══ Data shown

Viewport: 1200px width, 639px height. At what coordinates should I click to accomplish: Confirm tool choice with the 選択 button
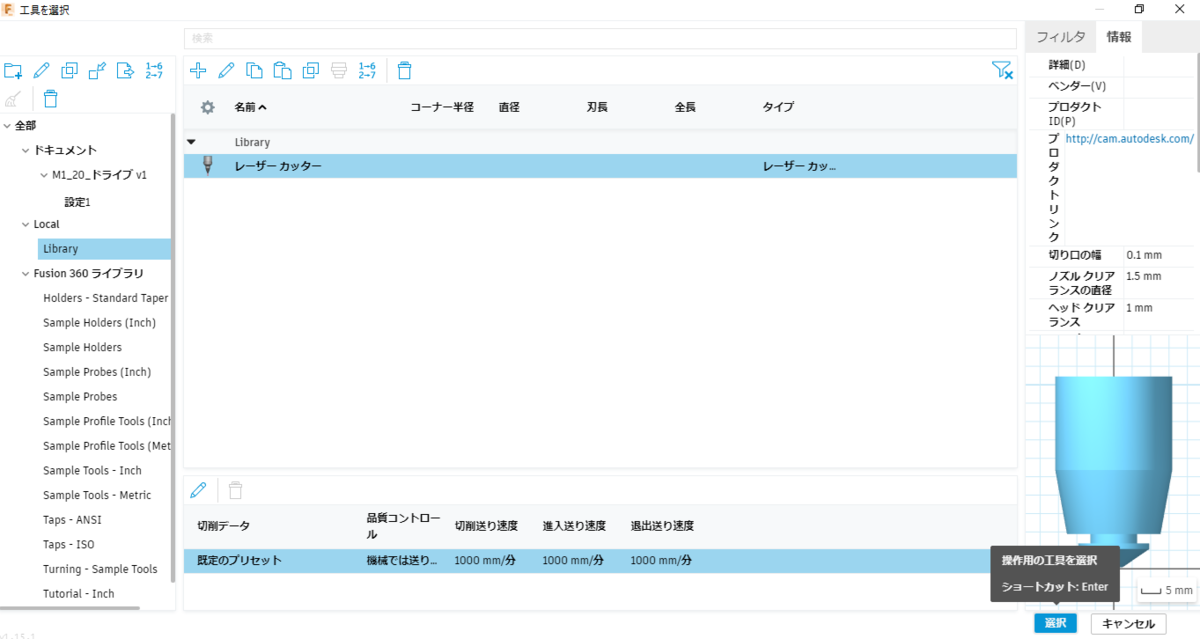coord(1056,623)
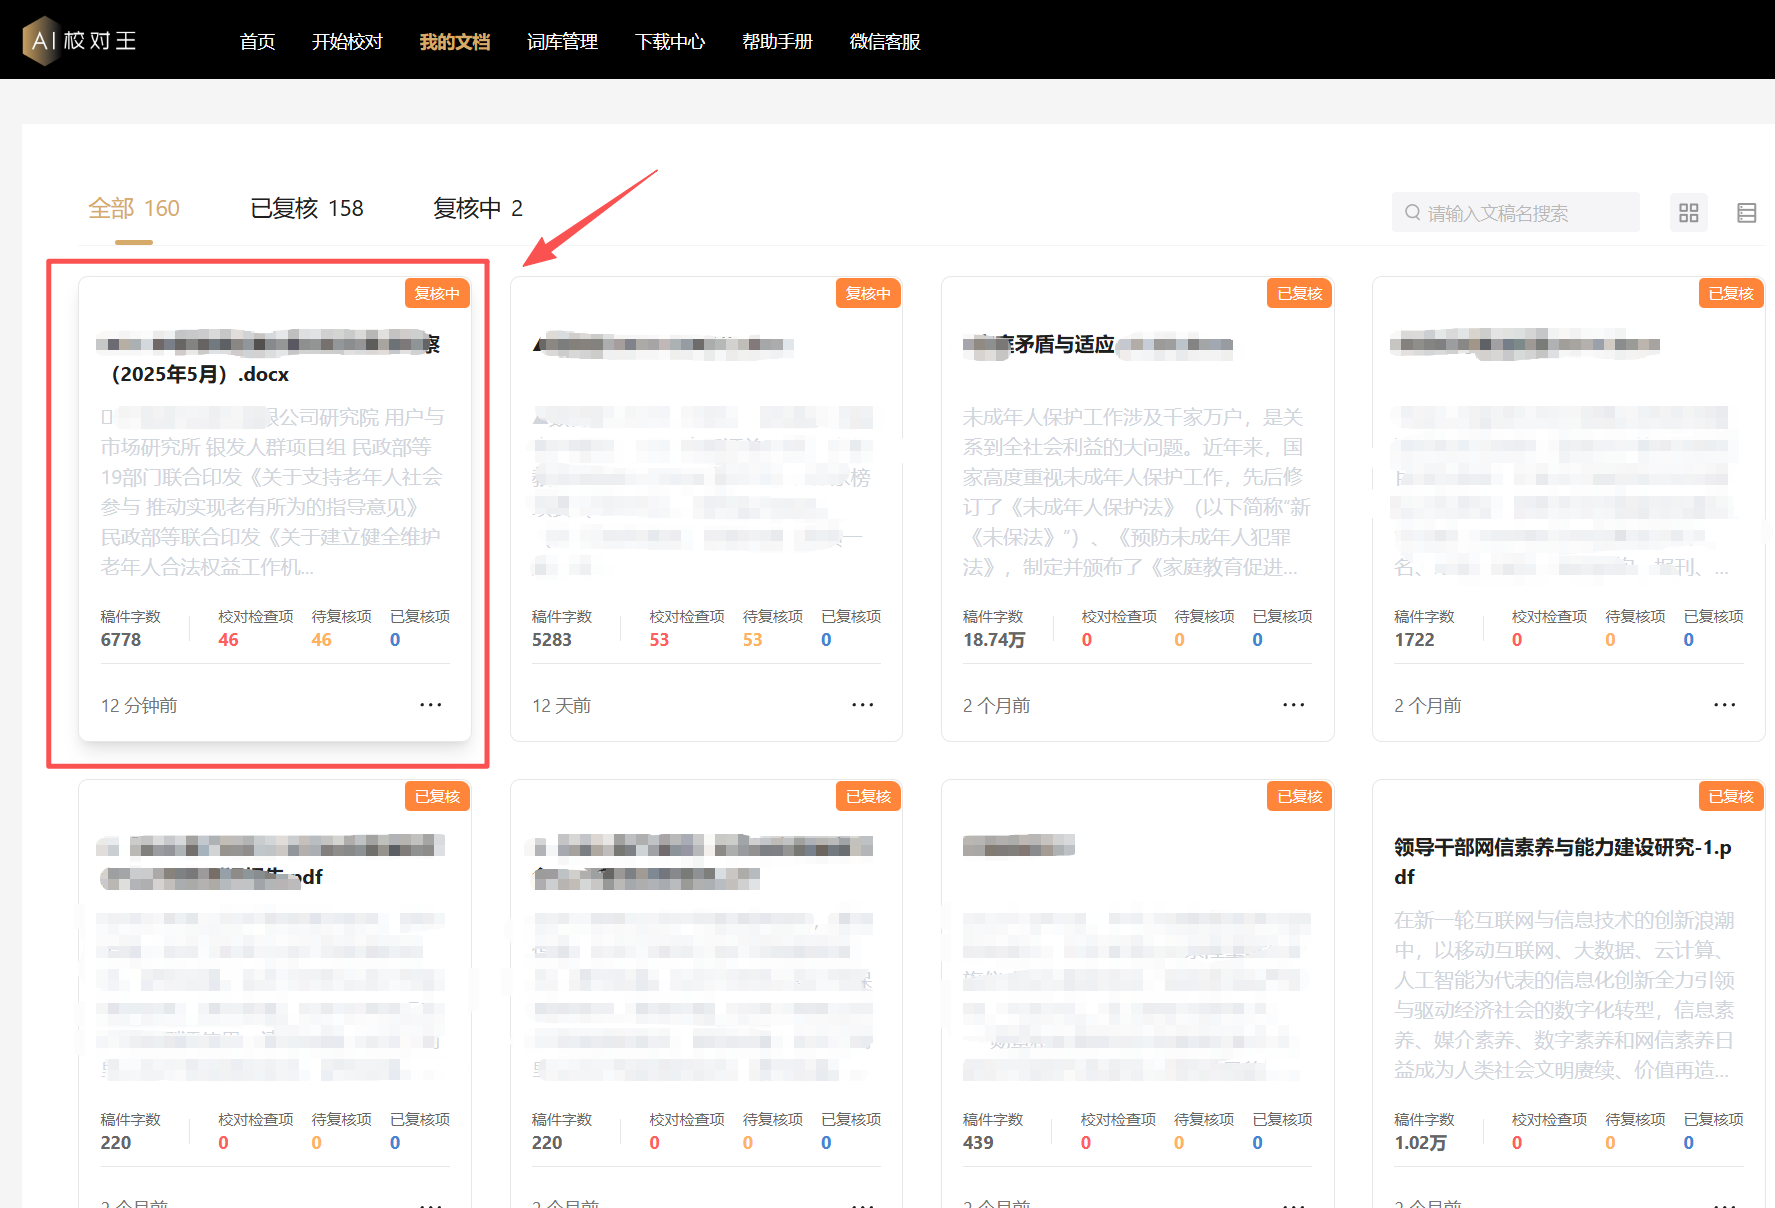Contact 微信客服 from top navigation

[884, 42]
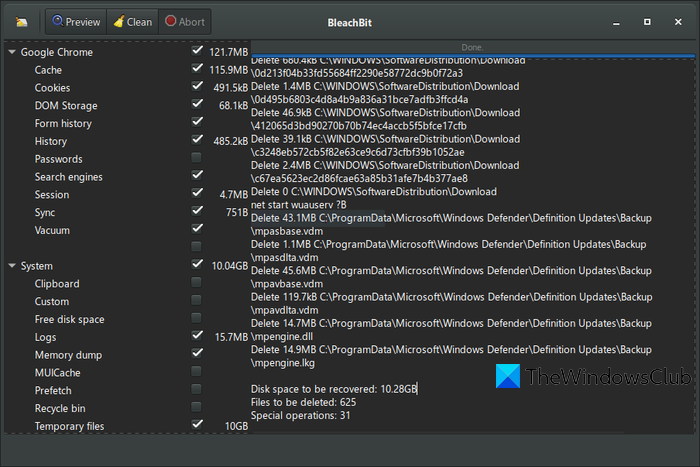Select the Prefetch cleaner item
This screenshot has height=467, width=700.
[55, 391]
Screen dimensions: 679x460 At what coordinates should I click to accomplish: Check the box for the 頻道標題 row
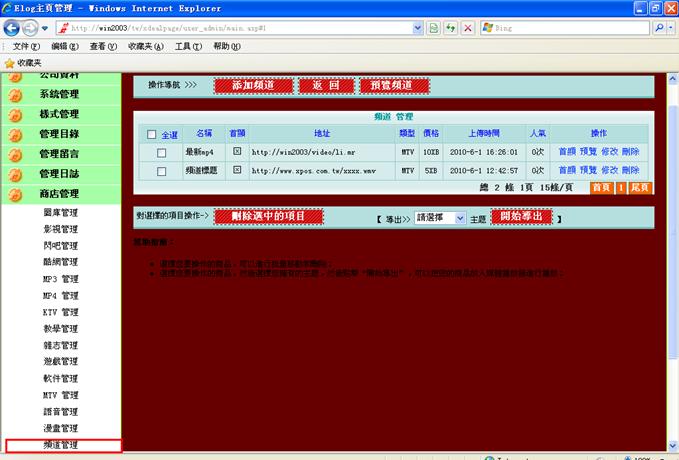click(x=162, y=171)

════

◆ **Task to carry out**
Copy out every line above word for word, leaving out the pictures.

◆ **Response to this exercise**
Viewport: 1200px width, 639px height. At what coordinates should I click to accomplish: Confirm tool choice with the 選択 button
coord(1056,623)
Contact 微信客服 from top navigation

[884, 42]
Select the Prefetch cleaner item
This screenshot has height=467, width=700.
[55, 391]
Screen dimensions: 679x460 At what coordinates should I click to accomplish: Check the box for the 頻道標題 row
click(x=162, y=171)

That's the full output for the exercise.